### Source excerpt
By Bernard E. Harcourt
I turned my cell into a university, a hall of debate, a law school.
Reading was my salvation…. I first gravitated to books and authors that dealt with politics and race—George Jackson, Frantz Fanon, Malcolm X, Marcus Garvey, Steve Biko, Eldridge Cleaver’s Soul on Ice, J.A. Rogers’s From “Superman” to Man. We read anything we could find on slavery, communism, socialism, Marxism, anti-imperialism, the African independence movements, and independence movements from around the world…. Leaning against my wall in the cell, sitting on the floor, on my bed, or at my table, I read.
— Albert Woodfox, Solitary: Unbroken by Four Decades in Solitary Confinement (2019)
Do you know (of course you do) the secret police (CIA, etc.) go to great lengths to murder and consequently silence every effective black person the moment he attempts to explain to the ghetto that our problems are historically and strategically tied to the problems of all colonial people.
— George Jackson, Soledad Brother: The Prison Letters (1970)
Albert Woodfox became a Black Panther at Angola—the infamous plantation-prison in Louisiana—and founded, along with another revolutionary, Herman Wallace, the very first official chapter of the Panthers behind bars. Reading the works of revolutionary thinkers moved Woodfox to political action and helped him survive four decades of the most torturous conditions of solitary confinement known to humanity. “I could lose myself in a book. Reading was a bright spot for me,” Woodfox writes in his remarkable memoir, Solitary. “Libraries and universities and schools from all over Louisiana donated books to Angola and for once, the willful ignorance of the prison administration paid off for us, because there were a lot of radical books in the prison library: Books we wouldn’t have been allowed to get through the mail. Books we never could have afforded to buy. Books we have never heard of.”[1]
Woodfox recounts the authors and books he read at Angola: George Jackson, Frantz Fanon, Mao, Eldridge Cleaver, Malcolm X, Marx and Engels, Fidel, Che Guevara, Ho Chi Minh, Kwame Nkrumah, Marcus Garvey, Steve Biko.[2] His list reads like the bibliography for Revolution 13/13. Reading those works, Woodfox tells us, made him the person he is today. It also condemned him to four decades in solitary confinement—or rather, the racist state condemned him to four decades of solitary for reading those books. “I paid a heavy price,” Woodfox acknowledges.[3] But he would not have had it any other way. When asked, as he often is, whether, looking back, he would have done anything different, Woodfox is adamant: “Not one thing.”[4]
Reading, sharing, studying, discussing these prison writings and revolutionary books was formative as well for the members of the Short Corridor Collective at the SHU at Pelican Bay State Prison —both in terms of personal transformation and political action. Reading George Jackson and Eldridge Cleaver, Assata Shakur, but also Michel Foucault and Howard Zinn, transformed the men in the SHU—Sitawa Jamaa, Todd Ashker, Arturo Castellanos, Antonio Guillen, who formed the Collective and were joined by Paul Redd and other men—leading to prison hunger strikes and legal actions that sought to abolish solitary confinement. They also generated new prison writings, like the “Agreement to End Hostilities” released by a group of militant hunger strikers in the Short Corridor of Pelican Bay, an agreement that sought to formalize solidarity between racial groups engaged in the hunger strike in opposition to the state’s attempts to fracture the movement. Paul Redd, one of the original signatories of that document, has spoken extensively about those political actions, especially the hunger strikes.
######
### Raw data
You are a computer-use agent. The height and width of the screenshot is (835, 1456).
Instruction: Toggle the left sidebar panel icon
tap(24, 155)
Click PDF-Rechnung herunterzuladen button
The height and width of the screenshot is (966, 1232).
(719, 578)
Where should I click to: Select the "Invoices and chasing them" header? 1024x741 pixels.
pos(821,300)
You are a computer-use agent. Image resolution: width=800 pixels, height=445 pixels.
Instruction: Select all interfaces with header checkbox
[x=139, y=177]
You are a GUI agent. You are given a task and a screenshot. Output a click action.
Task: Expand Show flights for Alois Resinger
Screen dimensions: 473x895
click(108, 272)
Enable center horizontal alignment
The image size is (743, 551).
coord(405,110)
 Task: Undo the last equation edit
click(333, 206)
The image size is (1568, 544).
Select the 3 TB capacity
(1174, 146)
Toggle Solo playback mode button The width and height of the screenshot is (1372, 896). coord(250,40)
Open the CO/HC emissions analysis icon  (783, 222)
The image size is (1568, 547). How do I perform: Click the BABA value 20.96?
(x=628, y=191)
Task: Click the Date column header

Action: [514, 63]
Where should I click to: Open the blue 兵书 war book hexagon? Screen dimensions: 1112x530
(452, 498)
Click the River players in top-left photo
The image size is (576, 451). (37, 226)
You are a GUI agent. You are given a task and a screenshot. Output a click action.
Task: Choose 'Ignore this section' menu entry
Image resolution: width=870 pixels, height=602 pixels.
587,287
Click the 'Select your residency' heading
######
» **What you will do**:
[A] In Bernard E. Harcourt's essay on prison reading, what did Albert Woodfox and Herman Wallace found at Angola?
[B] Please list the men who, according to the essay on prison reading, formed the Short Corridor Collective at Pelican Bay.
[C] Resume Bernard E. Harcourt's essay on prison reading from its last sentence.
The data above comes from a separate source unrelated to the essay.

» **Answers for the tasks**:
[A] The very first official chapter of the Black Panthers behind bars.

[B] Sitawa Jamaa, Todd Ashker, Arturo Castellanos, and Antonio Guillen.

[C]
Prison writing—works produced by authors while they themselves are incarcerated in jail or prison—have a special role and influence on readers, but perhaps especially on persons who are imprisoned. Professor Joy James, one of the world’s leading scholars and thinkers on prison writing, describes poignantly how contemporary insurrectionist prison writings “can question the very premises of rehabilitation, indicting the state and society, contextualizing or dismissing individual acts of criminality by nonelites, the poor and racialized, to emphasize state criminality or the crimes of elites.”[5]
Many of the revolutionary authors who Woodfox and the Collective read wrote, themselves, from prison. Indeed, many of the worldly philosophers on our bibliography wrote from prison. Some, we have already discussed: Antonio Gramsci and his Prison Notebooks. Martin Luther King writing from the Birmingham city jail. Angela Davis’s letter from Marin County jail. Gandhi’s writings on Satyagraha. Other writers, we would like to read: Nawal El Saadawi’s Memoirs from the Women’s Prison. Nelson Mandela and his writings from prison, Conversations with Myself. Régis Debray, who became an associate of Che Guevara and Fidel, and his Prison Writings. Wole Soyinka’s The Man Died: The Prison Notes of Wole Soyinka, and others as well, such as Nehru. And there are many more to add to our bibliography—from contemporary prison writers going back in time: Mumia Abu-Jamal, Live from Death Row. Leonard Peltier, Prison Writings: My Life Is My Sundance. Oscar Wilde, De Profundis. Jean Genet, Our Lady of the Flowers. Peter Kropotkin, In Russian and French Prisons. Aleksandr Solzhenitsyn, Gulag Archipelago. Fyodor Dostoevsky, Notes from a Dead House.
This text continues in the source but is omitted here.